Which made it all the more ironic when her beautiful dark skin got the white splotches which labeled her as unmarriable in her early teens.
She waved away the thought as she continued to rock the baby. That wasn’t something she needed to linger on. If things hadn’t happened as they did, would she have been here? Here in this place, to help this baby girl? No, probably not. She also wouldn’t have met Ana. Wouldn’t have had that best friend for most of her teens. Eventually becoming a partner when they both made it to adulthood. It had been thirty two years, thirty two wonderful years, but she still wanted more. “I guess that’s all we all want. You wanted to be alive after all, didn’t you, little one?”
“Prioress,” The words came from the door, George again. Less out of breath, probably took a more leisurely stroll. “They’ve gone. The parents, they left.”
“Did they?” Keyah stood, keeping her posture even as she fed the child. “When did that happen?”
“During the night. Flora told them there was no guarantee and they must have decided to just give up.” He looked at the baby with sad eyes, “If only they had waited.”
“Well, I suppose that’s their choice. At least she won’t have any memory of who they were.” She continued to rock the infant. It wasn’t terribly uncommon for young children to just be left at the priory even if they hadn’t been ill. Some people just weren’t ready for children or maybe they thought they’d have a better life here. That was probably true for some of them. It wasn’t her place to judge. “Well I suppose we’ll have to figure out what we’re calling her. They didn’t give you a name before they left, did they?”
“No, they didn’t.” George shook his head. His eyes raised, “Did you, I mean, she looks similar, did you think maybe we should call her Anabelle?”
“No,” Keyah let out a breath, “We won’t do that. She’s no Anabelle.” The ache from her heart pounded in her chest. She wouldn’t want to hear that name used, even for such a pretty little girl. “Though I suppose, considering how we saved her, something like that. I think I know of a name, it’s Kamerian, I know I’ve heard it before, it means something to do with Prayer.”
“Arabella?” George supplied.
“Yes,” Keyah smiled as she rocked the baby girl, “Arabella, of the prayer, I think that’s appropriate.” Stepping forward, she paused and held the baby out to George.
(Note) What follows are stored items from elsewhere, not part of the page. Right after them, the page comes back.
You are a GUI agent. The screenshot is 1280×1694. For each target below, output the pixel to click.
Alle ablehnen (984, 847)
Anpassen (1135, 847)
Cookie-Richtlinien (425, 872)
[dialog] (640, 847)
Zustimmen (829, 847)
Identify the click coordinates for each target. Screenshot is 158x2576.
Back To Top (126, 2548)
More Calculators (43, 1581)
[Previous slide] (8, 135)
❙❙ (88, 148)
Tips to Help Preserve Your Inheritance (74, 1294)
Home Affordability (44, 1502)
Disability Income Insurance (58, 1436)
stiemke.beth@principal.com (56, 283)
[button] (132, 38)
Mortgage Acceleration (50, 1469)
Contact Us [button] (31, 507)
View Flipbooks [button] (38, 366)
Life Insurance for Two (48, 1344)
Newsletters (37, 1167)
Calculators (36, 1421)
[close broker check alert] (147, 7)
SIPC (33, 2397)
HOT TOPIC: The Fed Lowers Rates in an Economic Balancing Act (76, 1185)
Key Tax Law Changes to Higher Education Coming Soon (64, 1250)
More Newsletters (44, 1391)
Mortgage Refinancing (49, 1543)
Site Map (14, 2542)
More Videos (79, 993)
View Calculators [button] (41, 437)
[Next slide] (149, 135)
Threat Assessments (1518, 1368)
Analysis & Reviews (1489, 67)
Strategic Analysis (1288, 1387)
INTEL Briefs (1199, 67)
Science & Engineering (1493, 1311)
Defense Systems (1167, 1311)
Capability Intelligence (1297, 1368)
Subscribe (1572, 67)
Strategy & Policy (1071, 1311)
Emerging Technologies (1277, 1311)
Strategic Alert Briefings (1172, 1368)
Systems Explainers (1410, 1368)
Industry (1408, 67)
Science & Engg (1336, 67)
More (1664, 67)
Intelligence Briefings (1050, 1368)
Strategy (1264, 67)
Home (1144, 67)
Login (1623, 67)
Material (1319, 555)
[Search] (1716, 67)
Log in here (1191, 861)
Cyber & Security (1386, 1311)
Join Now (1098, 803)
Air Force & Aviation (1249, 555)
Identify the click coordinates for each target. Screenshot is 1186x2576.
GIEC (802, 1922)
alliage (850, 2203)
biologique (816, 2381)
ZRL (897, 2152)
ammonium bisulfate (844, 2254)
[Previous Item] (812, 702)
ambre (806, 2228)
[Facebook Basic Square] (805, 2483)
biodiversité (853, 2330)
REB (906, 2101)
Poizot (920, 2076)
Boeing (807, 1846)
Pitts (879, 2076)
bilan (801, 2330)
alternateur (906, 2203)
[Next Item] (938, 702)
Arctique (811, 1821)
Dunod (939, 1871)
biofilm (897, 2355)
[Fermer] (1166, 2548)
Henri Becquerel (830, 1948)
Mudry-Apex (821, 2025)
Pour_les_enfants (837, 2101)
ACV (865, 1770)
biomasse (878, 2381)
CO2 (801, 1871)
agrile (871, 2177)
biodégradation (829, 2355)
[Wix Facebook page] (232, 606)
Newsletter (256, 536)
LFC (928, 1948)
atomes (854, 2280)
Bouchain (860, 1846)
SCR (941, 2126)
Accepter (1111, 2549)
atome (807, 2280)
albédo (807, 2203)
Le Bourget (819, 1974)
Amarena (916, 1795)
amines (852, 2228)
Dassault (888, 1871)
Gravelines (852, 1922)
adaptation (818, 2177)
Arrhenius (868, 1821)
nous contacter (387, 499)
He hesitated before gently taking her into his thick hands. Arabella didn’t protest, she just continued to greedily drink.
“Should I put her with the others?”
“Keep her separate for now. Flora can watch over her, or maybe Din if Flora needs a break. I’ll have to add her to the registry.” Keyah started towards the hallway.
“I see. Did you want us to send that with the other letter you were writing? You did request to have a messenger here in the morning for it.”
“No,” She shook her head, “We can send the registry off with the other mail in the week.” Taking a deep breath she strode down the corridor towards her office. As her eyes roamed around the courtyard she smiled as the memories came. A thousand stolen moments had happened in this courtyard, a thousand little happinesses. It stung to see them all, but there were still things for her to do. After all that little girl would need to be registered with all the other orphans and of course some of the apprentices would have to get some learning on how to properly handle a baby.
She’d have to try her best, because Arabella had just started her journey and however long she had she was sure that the little girl would be fighting every step of the way.